Gutierréz, che è un ottimo attore, diventa così la loro spalla, riuscendo a tirar fuori tanta esilarante spontaneità.
E’ racchiusa qui la magia del regista che riesce ad emozionare attraverso una risata sincera.
Non è mai facile trattare il tema della disabilità senza scadere nella retorica, nella commozione forzata. Fesser, invece, ci dà modo, in maniera delicata e vera, di approcciarci a questo gruppo di persone come se li stessimo conoscendo personalmente. E ognuno di loro, con la sua particolarità, ci colpisce positivamente. L’ipocondriaco, il ragazzo che ti abbraccia forte, l’unica ragazza del gruppo che si esprime a “parolacce” sono fantastici singolarmente, e una forza della natura quando sono insieme.
L’autore non sembra volerci dire il classico “siamo tutti uguali”, bensì “siamo tutti diversi, rispettiamoci”. Ed è un messaggio importante in tutte le epoche, a tutte le età, in tutte le classi sociali. Perché ancora tutti noi, come Marco, (si veda la scena dell’autobus) non riusciamo a vedere al di là del nostro naso e non riusciamo ad avere un atteggiamento di apertura nei confronti di ciò che non è già noto.
L’intero film è pervaso da un clima scanzonato di gioia e di risate. In fondo, ci riconosceremo in Marco, soprattutto quando arriverà a capire che l’unico che ha dei problemi, è proprio lui. Grazie ai suoi nuovi amici riuscirà a confrontarsi con la sua “allergia” alle responsabilità e con il suo solito scappare davanti alle avversità della vita. Riuscirà anche a tenersi per sempre accanto la sua Sonia, decidendo finalmente di provare ad avere un figlio.
Non ci resta che vincere diverte, è vero, ma non mancano scene più toccanti, come quella della doccia ad esempio, in cui uno dei componenti della squadra vince una delle sue più grandi paure grazie alla passione per gli animali. O quella, naturalmente, della partita finale che è un tripudio di felicità: vincenti, avversari, pubblico sono tutti travolti da questa ondata di entusiasmo.
Aver scelto lo sport, il basket in particolare, come sfondo a una storia così piacevole e diretta, è un altro dei meriti di Fesser. Sport visto come qualcosa che unisce, che diverte, che fa bene alla salute fisica e mentale, che crea grandi amicizie.
A livello prettamente tecnico poi, è anche un pretesto che gli permette di rimarcare le sue doti registiche. La partita finale infatti, anche grazie ad un ottimo montaggio, è ben girata, crea momenti di pathos ed emoziona lo spettatore che naturalmente tifa per “Los Amigos”, la squadra di Marco.
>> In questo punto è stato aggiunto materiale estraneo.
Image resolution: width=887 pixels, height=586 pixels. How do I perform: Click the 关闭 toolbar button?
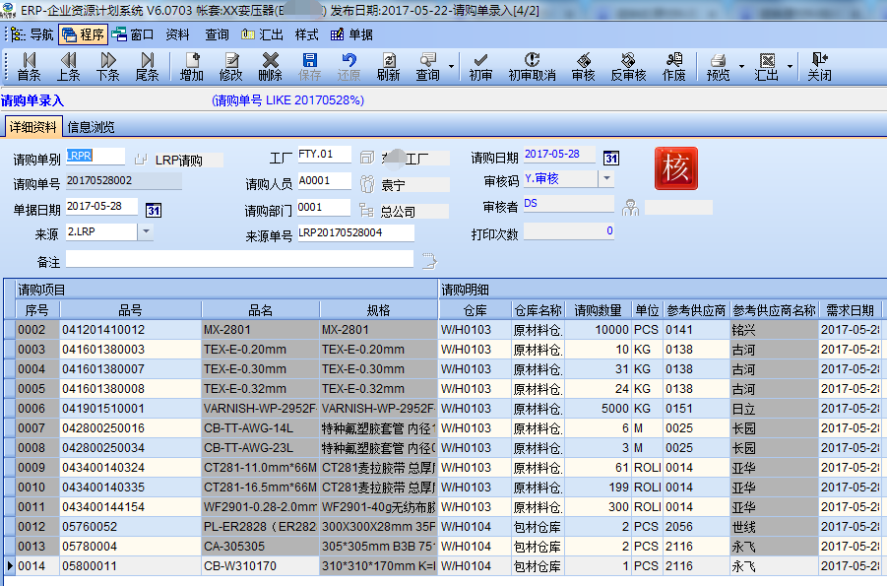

Non ci resta che vincere è una commedia brillante dal messaggio potente.
Campione d’incassi in Spagna, è stato scelto per concorrere agli Oscar del prossimo anno.
Sarebbe un’idea intelligente proporre la visione di questo film all’interno degli istituti scolastici. Nel frattempo possiamo godercelo al cinema da giovedì 6 dicembre.